Benar Hakim di setiap tingkatan peradilan mempunyai kewenangan penuh memutus perkara. Namun seluruh elemen masyarakat di profesi apapun juga punya hak untuk mempertanyakan putusan hakim yang bertentangan dengan Nurani dan akal sehat mayoritas elemen masyarakat. Ada kesalahan atau kekurangan apakah dengan permasalahan Penegakan Hukum dan Keadilan di Negara kita??!!
*KETIMPANGAN HUKUM BERAKHIR DI WARUNG KOPI*
Melihat dan merasakan ketimpangan Hukum serta Keadilan dalam kasus Sambo dan masih sangat banyak kasus Hukum lainnya, masyarakat hanya bisa bertanya-tanya dalam hati. Paling banter sekedar menjadi obrolan kosong di warung kopi. Lebih ramai lagi, demo…, turun ke jalan. Kalau demonya “sepi”, tidak berdampak apa-apa. Kalau demonya “ramai-ruwet”, merugikan kepentingan masyarakat lainnya. Lebih mewah lagi, paling jadi bahan diskusi/seminar/work shop dan lain lain untuk menghabiskan anggaran.
*HAKIM CURANG, TIDAK ADA KEKUATAN BISA MERUBAH PUTUSAN*
Jangankan masyarakat awam, kaum intelektual dan bahkan yang berprofesi Penegak Hukumpun jadi invalid menghadapi putusan Hakim. Yang bisa hanya upaya Hukum. Tapi kalau sudah mentok seperti kasus Sambo??!!, apa yang bisa diperbuat??!! KPK atau Komisi Yudisialpun tidak dapat mengubah Putusan Hakim yang terbukti curang. Presidenpun pasti angkat tangan.

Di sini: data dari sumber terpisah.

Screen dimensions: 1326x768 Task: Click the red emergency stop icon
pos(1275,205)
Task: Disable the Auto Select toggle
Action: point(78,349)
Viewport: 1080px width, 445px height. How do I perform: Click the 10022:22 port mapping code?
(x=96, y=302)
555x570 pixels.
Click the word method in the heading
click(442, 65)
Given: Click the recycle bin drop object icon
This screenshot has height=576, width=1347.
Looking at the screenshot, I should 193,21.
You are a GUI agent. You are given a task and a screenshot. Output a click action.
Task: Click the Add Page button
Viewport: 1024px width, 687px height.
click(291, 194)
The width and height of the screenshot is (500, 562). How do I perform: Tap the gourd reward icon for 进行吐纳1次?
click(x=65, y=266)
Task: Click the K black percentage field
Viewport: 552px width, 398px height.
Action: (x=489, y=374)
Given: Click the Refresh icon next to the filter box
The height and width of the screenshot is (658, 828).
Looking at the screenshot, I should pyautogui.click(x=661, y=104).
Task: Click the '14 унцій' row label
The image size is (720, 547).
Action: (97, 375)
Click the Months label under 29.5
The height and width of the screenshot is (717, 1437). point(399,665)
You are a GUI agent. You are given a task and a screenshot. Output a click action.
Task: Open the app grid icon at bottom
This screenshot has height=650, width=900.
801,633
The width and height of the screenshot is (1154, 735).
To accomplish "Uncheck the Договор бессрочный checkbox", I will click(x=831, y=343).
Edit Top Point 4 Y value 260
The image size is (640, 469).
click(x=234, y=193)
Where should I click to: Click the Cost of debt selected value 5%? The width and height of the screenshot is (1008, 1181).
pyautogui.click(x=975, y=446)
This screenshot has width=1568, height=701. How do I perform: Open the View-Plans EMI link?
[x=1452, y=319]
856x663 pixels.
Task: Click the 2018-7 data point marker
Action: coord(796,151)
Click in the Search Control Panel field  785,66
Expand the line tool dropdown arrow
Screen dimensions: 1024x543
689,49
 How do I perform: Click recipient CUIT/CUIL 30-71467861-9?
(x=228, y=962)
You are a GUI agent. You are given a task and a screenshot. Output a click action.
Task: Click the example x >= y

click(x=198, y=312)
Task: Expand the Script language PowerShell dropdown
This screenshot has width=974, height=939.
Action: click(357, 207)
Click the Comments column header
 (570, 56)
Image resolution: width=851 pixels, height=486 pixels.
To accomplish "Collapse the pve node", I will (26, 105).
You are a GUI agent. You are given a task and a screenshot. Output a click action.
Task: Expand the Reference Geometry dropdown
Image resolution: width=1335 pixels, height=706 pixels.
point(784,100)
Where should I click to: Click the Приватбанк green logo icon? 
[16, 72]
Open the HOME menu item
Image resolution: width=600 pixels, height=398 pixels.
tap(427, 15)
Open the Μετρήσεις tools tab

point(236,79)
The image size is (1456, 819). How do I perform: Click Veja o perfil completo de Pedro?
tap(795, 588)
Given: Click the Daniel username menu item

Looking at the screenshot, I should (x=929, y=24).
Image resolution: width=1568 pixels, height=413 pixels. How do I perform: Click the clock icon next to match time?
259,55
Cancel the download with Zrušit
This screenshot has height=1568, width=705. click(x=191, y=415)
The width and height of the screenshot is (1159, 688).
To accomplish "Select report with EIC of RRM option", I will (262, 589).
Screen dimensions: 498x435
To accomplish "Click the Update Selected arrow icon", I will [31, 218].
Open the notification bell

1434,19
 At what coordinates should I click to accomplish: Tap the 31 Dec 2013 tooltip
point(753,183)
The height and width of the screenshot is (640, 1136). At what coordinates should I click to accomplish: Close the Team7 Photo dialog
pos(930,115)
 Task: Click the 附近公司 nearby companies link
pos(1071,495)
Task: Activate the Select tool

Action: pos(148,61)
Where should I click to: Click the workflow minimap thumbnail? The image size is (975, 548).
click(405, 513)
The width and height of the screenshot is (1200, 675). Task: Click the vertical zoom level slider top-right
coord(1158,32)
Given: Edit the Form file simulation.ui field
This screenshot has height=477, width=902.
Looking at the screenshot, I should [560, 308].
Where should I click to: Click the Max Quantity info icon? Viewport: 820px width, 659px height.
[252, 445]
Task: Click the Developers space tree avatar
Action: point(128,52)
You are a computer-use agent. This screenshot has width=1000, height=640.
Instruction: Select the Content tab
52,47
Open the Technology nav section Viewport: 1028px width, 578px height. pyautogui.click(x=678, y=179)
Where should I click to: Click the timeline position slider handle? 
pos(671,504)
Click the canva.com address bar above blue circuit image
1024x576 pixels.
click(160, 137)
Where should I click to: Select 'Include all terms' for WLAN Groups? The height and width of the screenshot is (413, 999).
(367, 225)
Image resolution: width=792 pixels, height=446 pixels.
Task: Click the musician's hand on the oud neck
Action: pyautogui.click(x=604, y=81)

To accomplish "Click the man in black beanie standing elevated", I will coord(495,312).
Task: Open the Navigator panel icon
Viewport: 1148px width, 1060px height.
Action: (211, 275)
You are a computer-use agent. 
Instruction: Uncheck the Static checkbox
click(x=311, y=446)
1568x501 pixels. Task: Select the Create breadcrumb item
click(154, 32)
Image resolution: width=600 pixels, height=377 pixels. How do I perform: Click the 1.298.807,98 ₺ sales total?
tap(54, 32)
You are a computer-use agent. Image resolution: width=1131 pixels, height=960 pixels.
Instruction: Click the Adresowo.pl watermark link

*PRESIDEN HARUS DIBERI TAMBAHAN KEWENANGAN KONSTITUSI*
Selama ini Presiden punya Kewenangan Konstitusi sebagai Hak Prerogative Presiden yaitu, Grasi, Amnesti, Rehabilitasi dan Abolisi. Keempatnya pada dasarnya bersifat memperingan hukuman bagi Terdakwa atau Terpidana.
Pendapat saya, dalam situasi kondisi tertentu dan demi Keadilan, sudah saatnya Presiden diberi Kewenangan Konstitusi untuk menganulir Putusan Hakim Agung / Mahkamah Agung, termasuk Putusan Hukum yang sudah berkekuatan hukum tetap atau Inkracht Van Gewijsde di tingkat Pengadilan apapun. Khususnya dalam situasi kondisi hukum seperti salah satu contoh kasus Ferdi sambo ini.
Saya tahu untuk pemberian tambahan Kewenangan Konstitusi kepada Presiden ini tidak semudah yang dibayangkan. Tetapi demi “Keadilan yang seadil-adilnya”, Amandemen Konstitusipun harus dilaksanakan. Dan terkait saran pendapat saya ini, tentunya akan terjadi pro-kontra diantara berbagai profesi dan berbagai pemilik kepentingan.
Surabaya,10/08/2023.
Penulis: Hartanto Boechori
Ketua Umum PJI
Persatuan Jurnalis Indonesia.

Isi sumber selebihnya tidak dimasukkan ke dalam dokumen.